Drug treatment might include antihistamines, anti-anxiety drugs, or antidepressants. The exact drug chosen will depend on the clinical impression of the veterinarian managing the case.

What is feline hyperaesthesia?

Feline hyperaesthesia is a poorly understood condition that has also been referred to as rippling skin syndrome, rolling skin syndrome, or twitchy skin syndrome. It may not be a true compulsive disorder. The normal response of many cats to having their back scratched can include rippling of the skin, an arched back and varying degrees of localization In hyperaesthesia, the affected cat may have a more exaggerated response to touching, rubbing or scratching of the back. This behavior may then become a stereotyped disorder as the frequency increases, the response becomes more intense and the signs begin to appear with little or no apparent stimuli. In addition to rolling skin, muscle spasms and localization, the cat may have dilated pupils, and may seem to startle, hallucinate and dash away. Some cats will defecate as they run away. There may also be some grooming or biting at the flank, tail, or back displayed along with the above behaviours.

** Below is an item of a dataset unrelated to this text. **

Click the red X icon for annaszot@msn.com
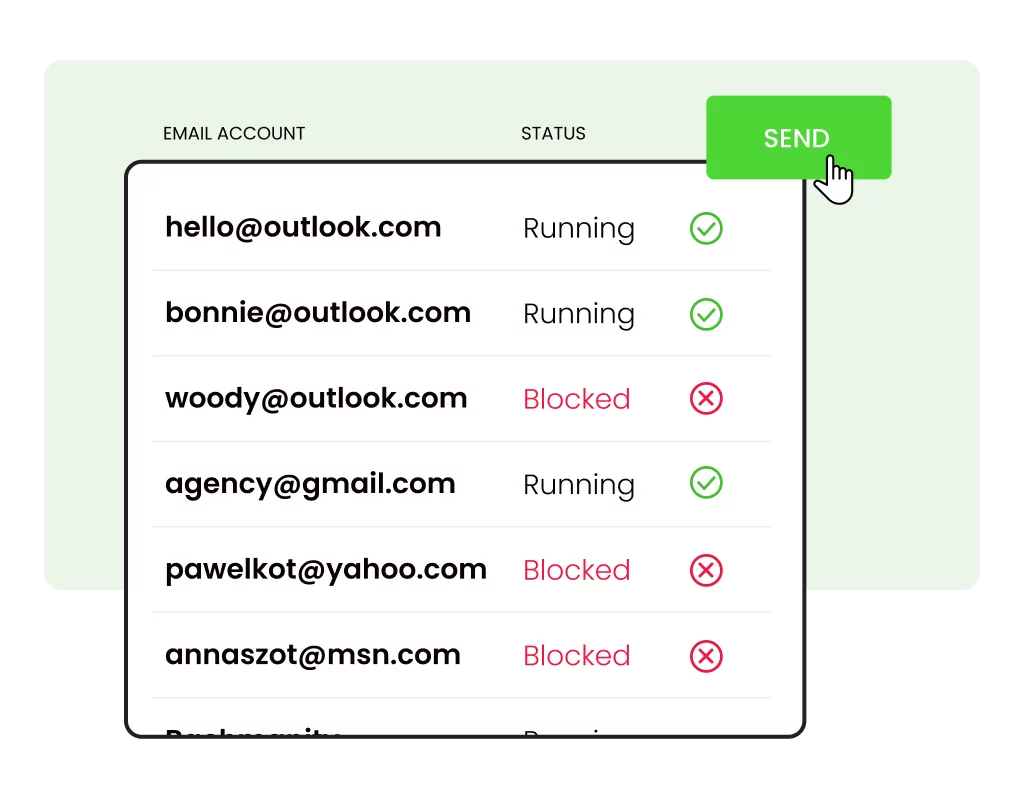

     Behavioral management requires the identification and control of the types of handling that lead to the behavior Avoiding or minimizing these types of handling, or desensitizing and counter-conditioning techniques, which allow the cat to learn to "tolerate" these stimuli, may be successful at reducing the cat's level of arousal. For some cats who appear to be having a seizure disorder, anti-epileptic therapy may be effective although these drugs may act by generally reducing the cat's level of arousal. Treatment with anti-anxiety drugs or antidepressants, may also occasionally be successful.